• _THE RECORDS_:
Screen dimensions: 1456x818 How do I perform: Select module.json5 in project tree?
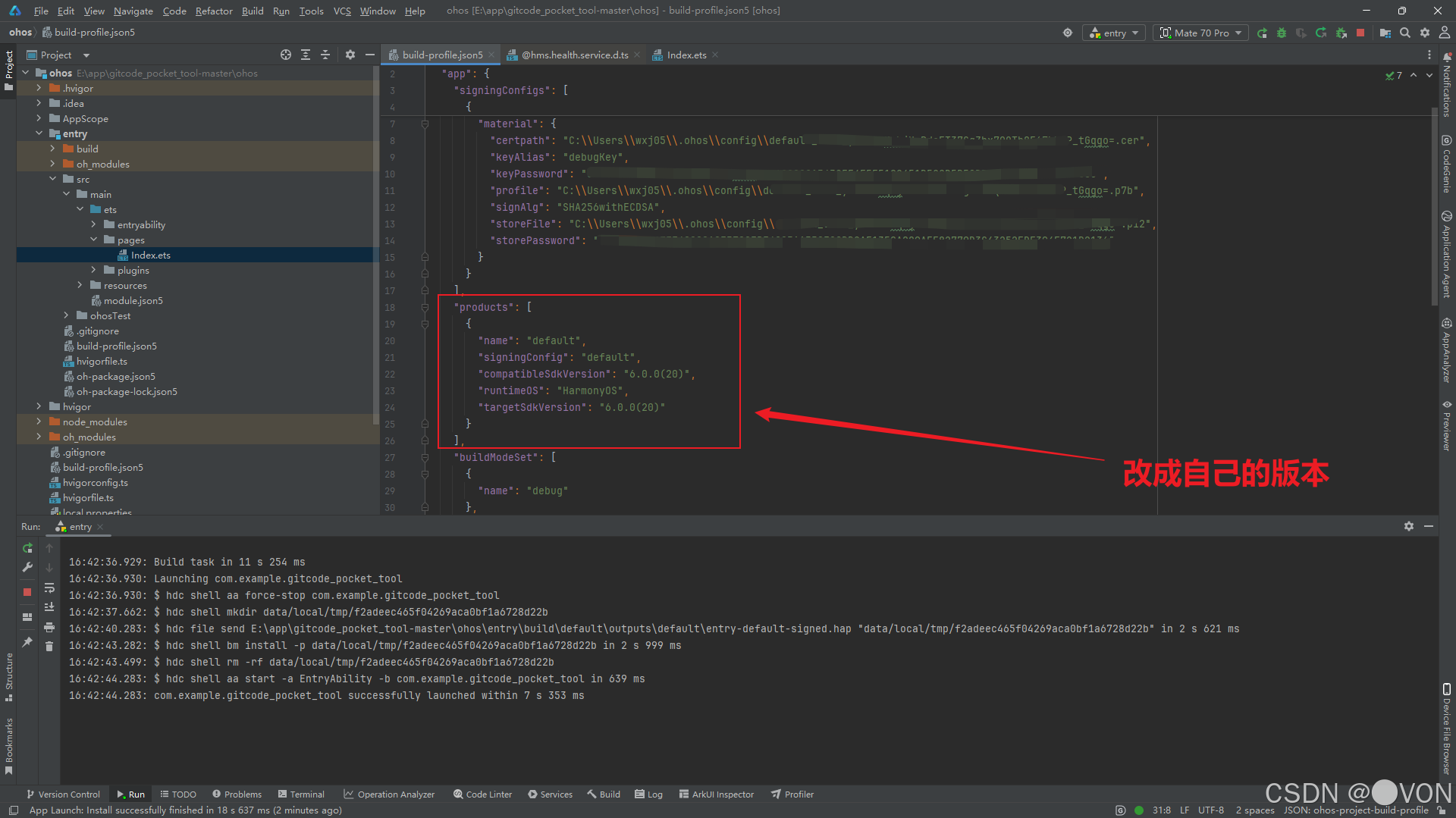coord(133,300)
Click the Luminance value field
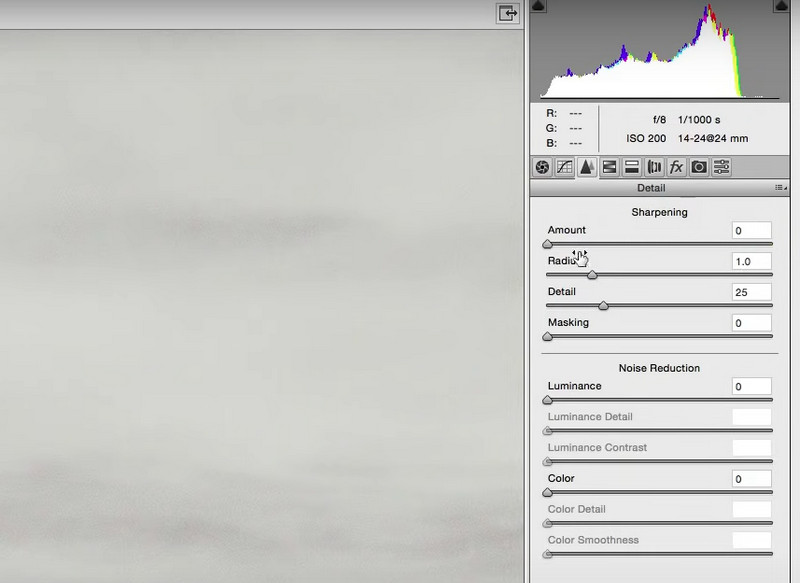The width and height of the screenshot is (800, 583). pos(751,387)
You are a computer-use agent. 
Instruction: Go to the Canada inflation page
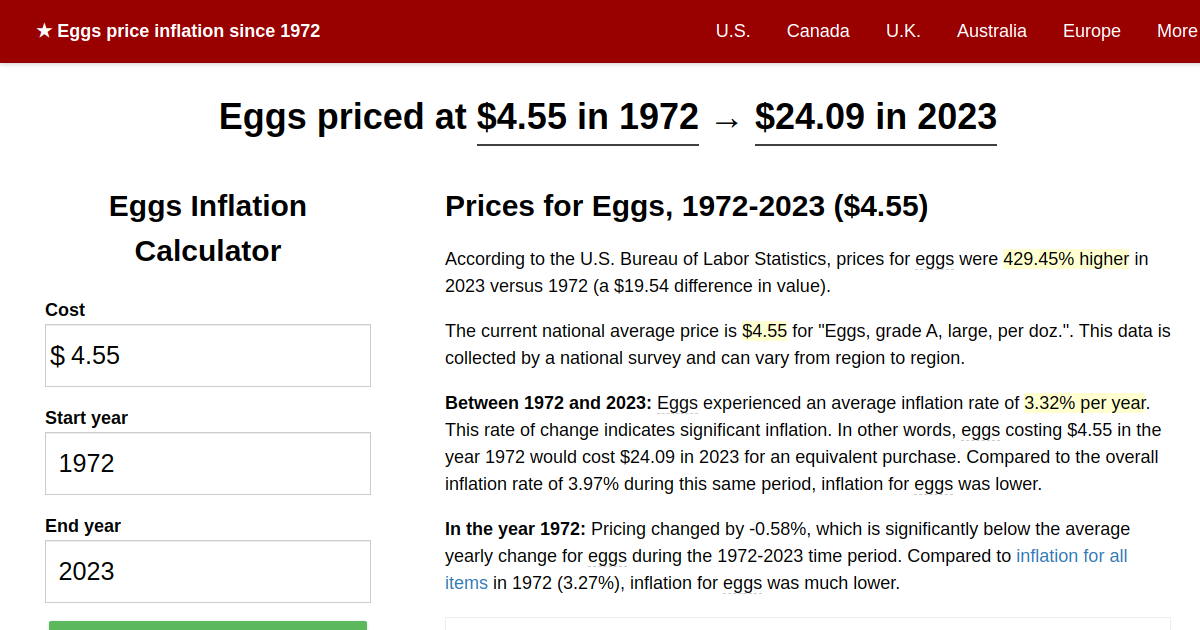point(818,31)
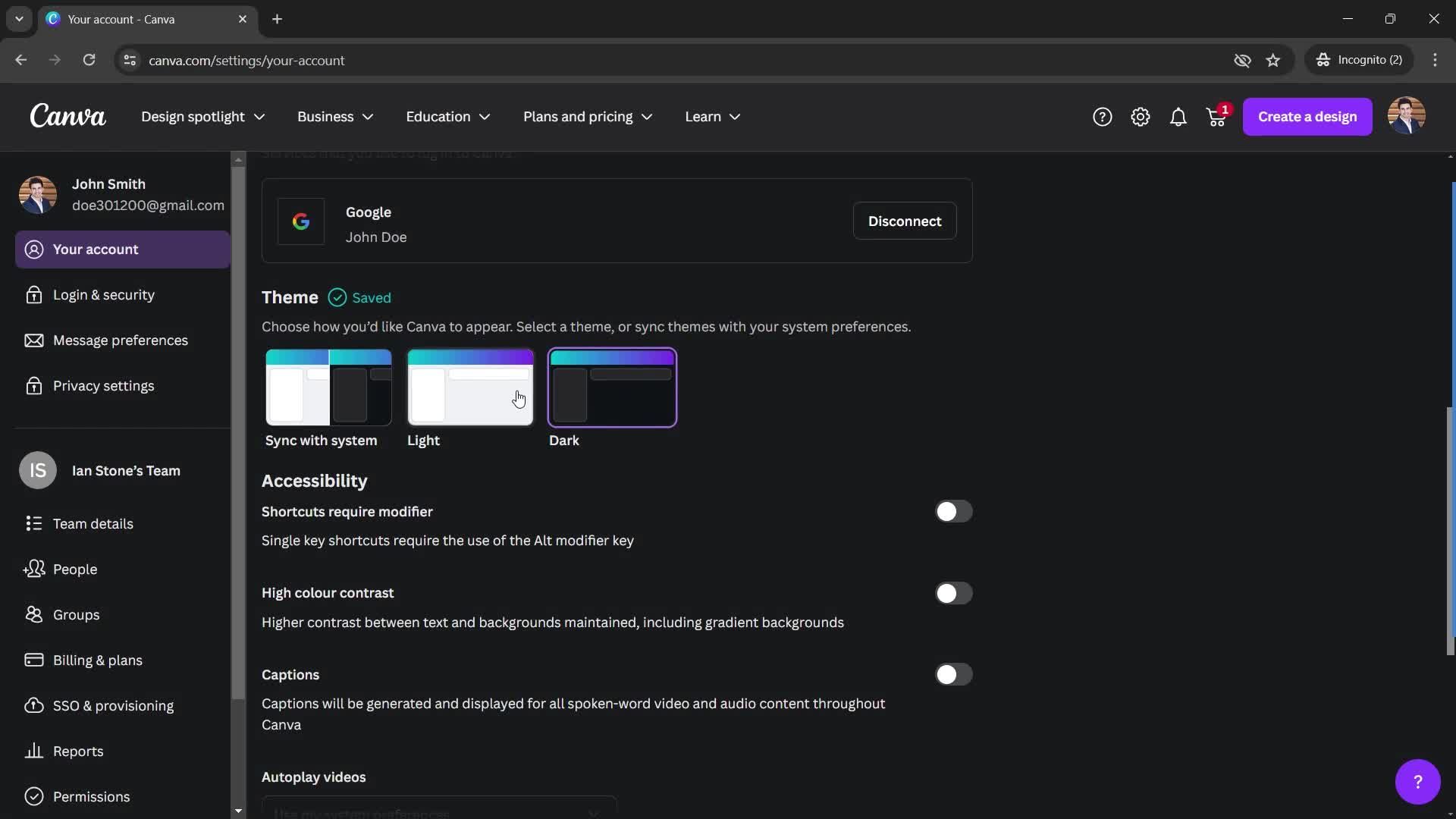Click the shopping cart icon
This screenshot has width=1456, height=819.
coord(1216,117)
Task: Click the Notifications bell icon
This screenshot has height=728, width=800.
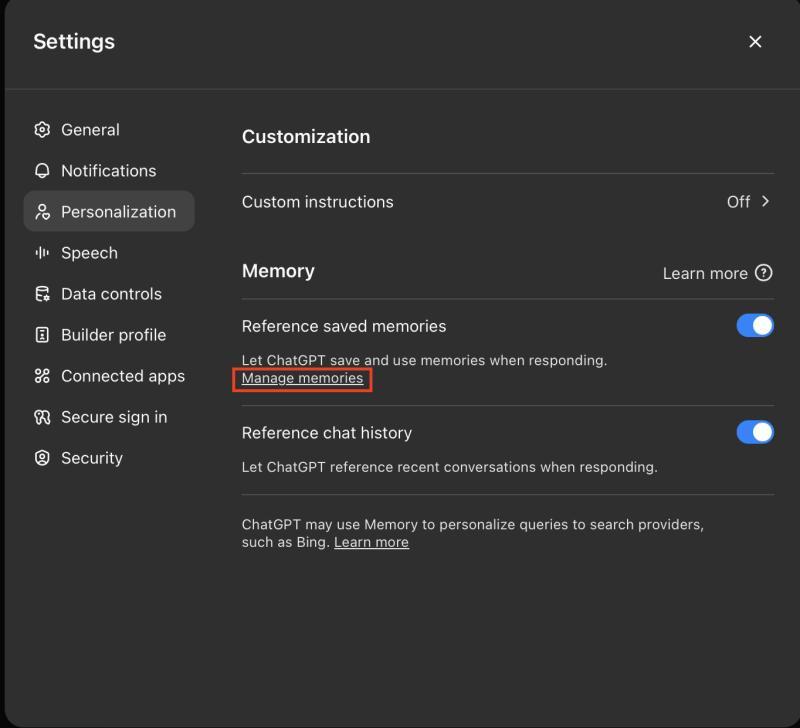Action: coord(42,171)
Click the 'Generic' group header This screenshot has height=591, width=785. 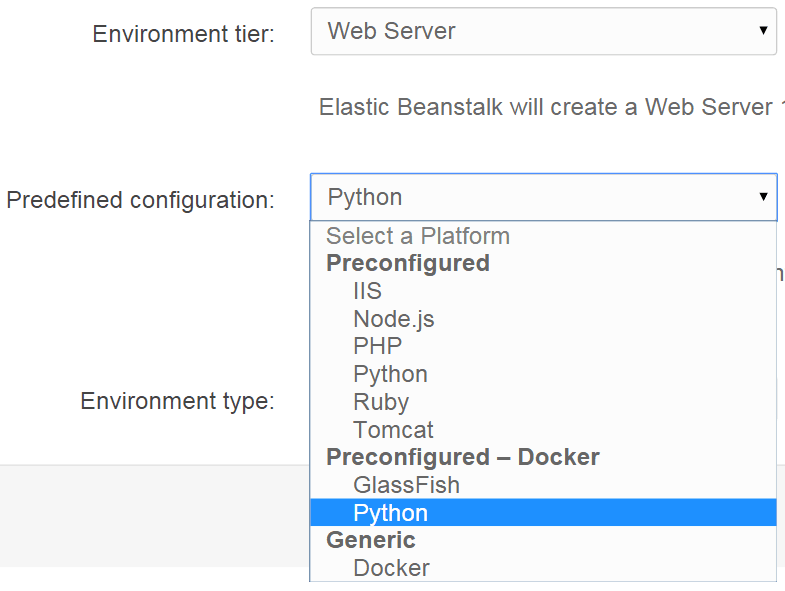click(370, 540)
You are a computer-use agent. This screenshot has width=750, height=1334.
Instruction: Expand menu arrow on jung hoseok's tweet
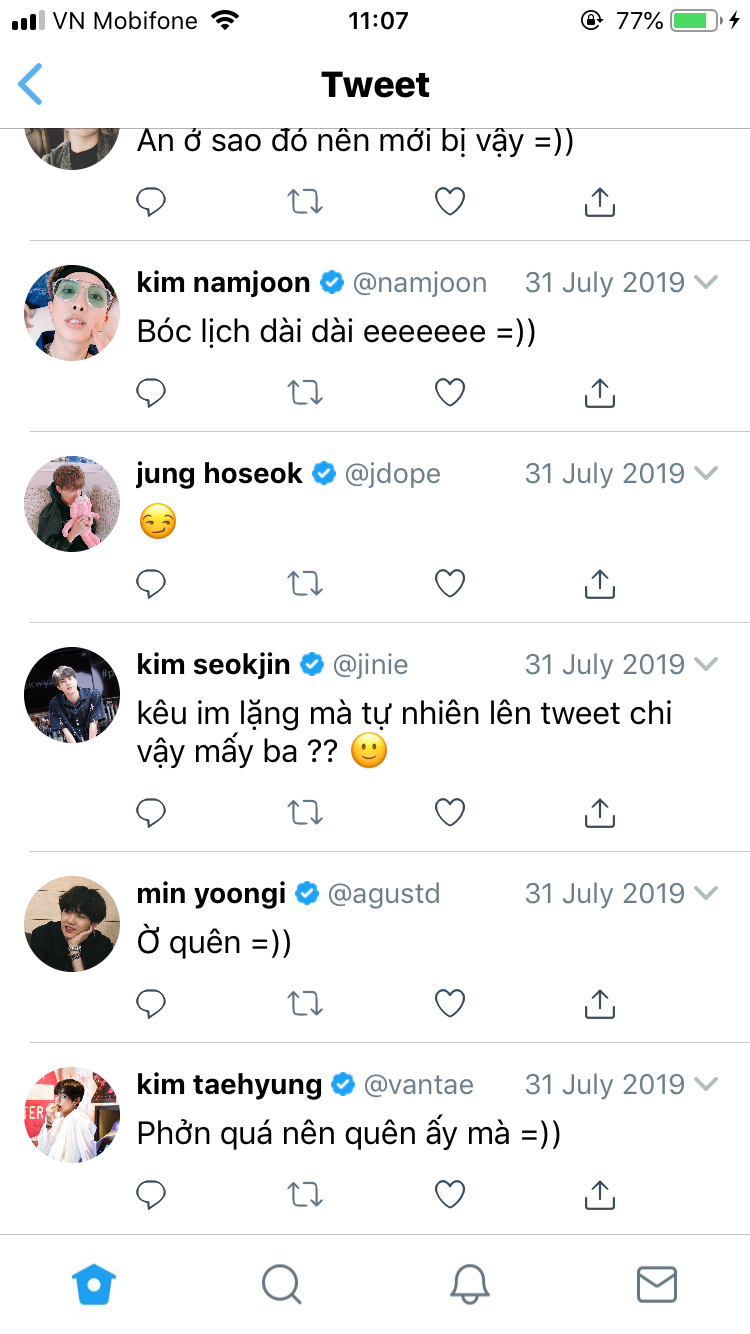(706, 473)
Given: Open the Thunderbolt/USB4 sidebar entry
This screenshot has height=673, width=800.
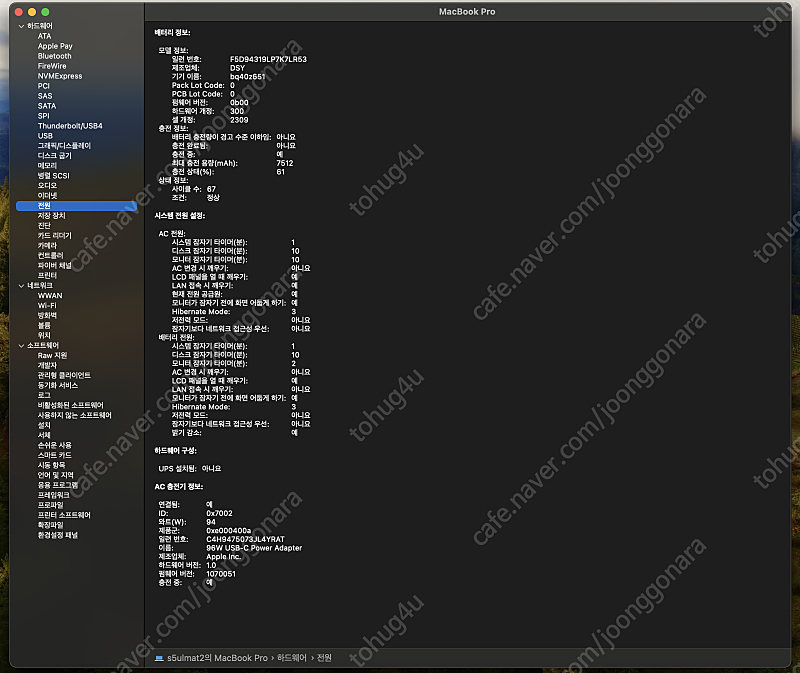Looking at the screenshot, I should [70, 126].
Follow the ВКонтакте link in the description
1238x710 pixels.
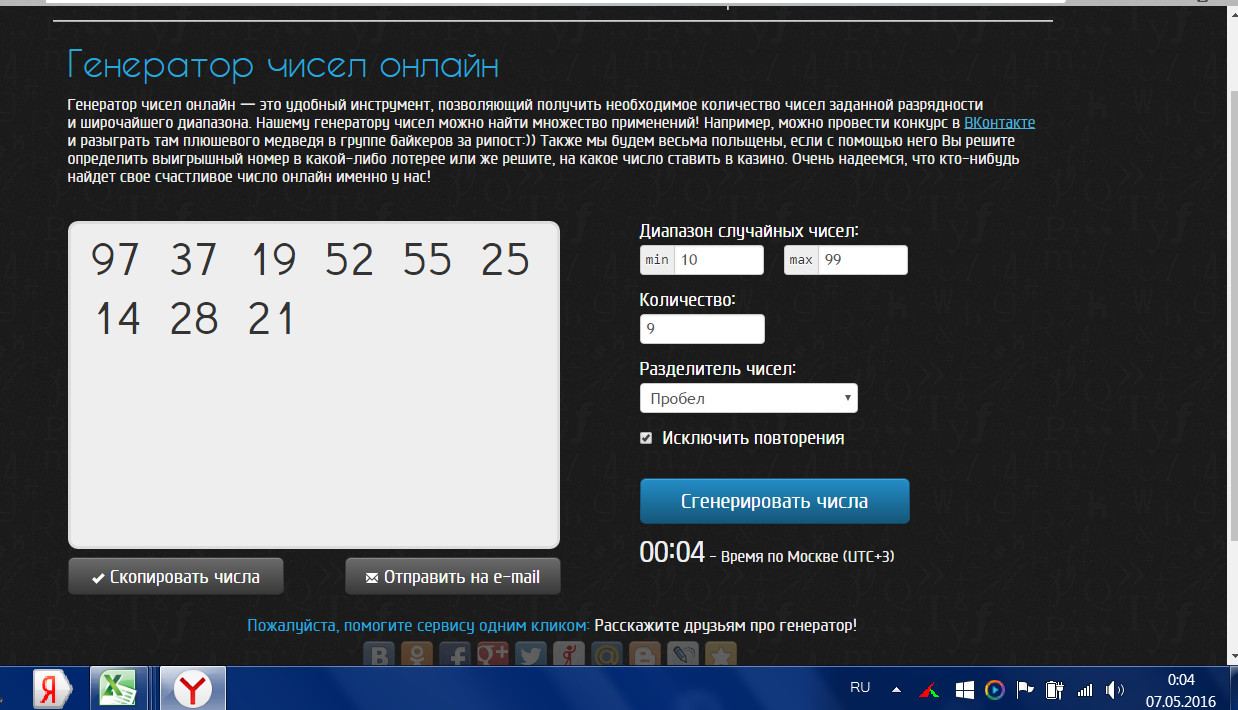click(998, 123)
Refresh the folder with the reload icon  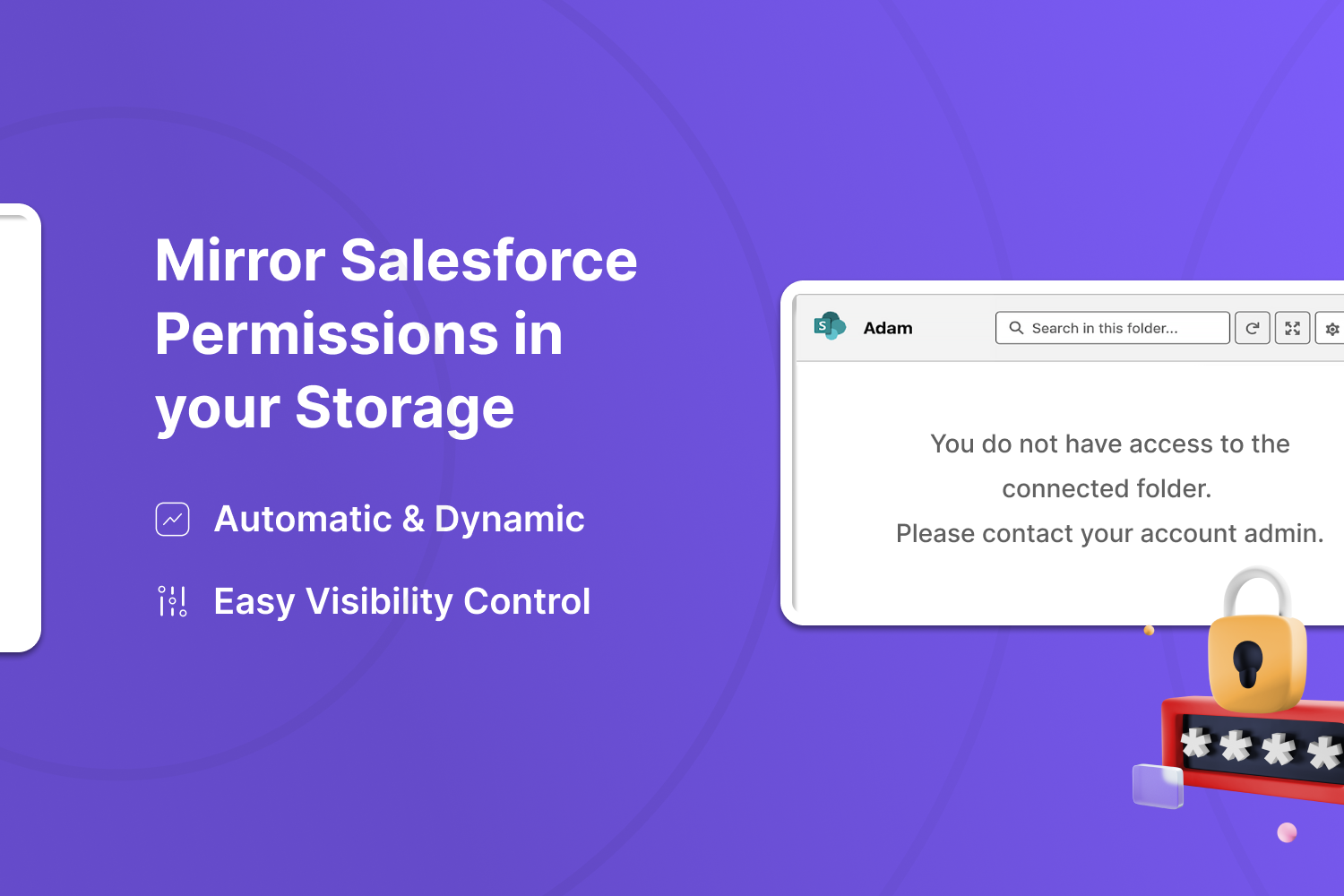tap(1253, 328)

• _TASK TO CARRY OUT_: Filter the entries above down to the lines that hold the word "agent", and copy those lines.

• _SOLUTION_:
You are a computer-use agent. 
You are a computer-use agent. This screenshot has width=750, height=1334.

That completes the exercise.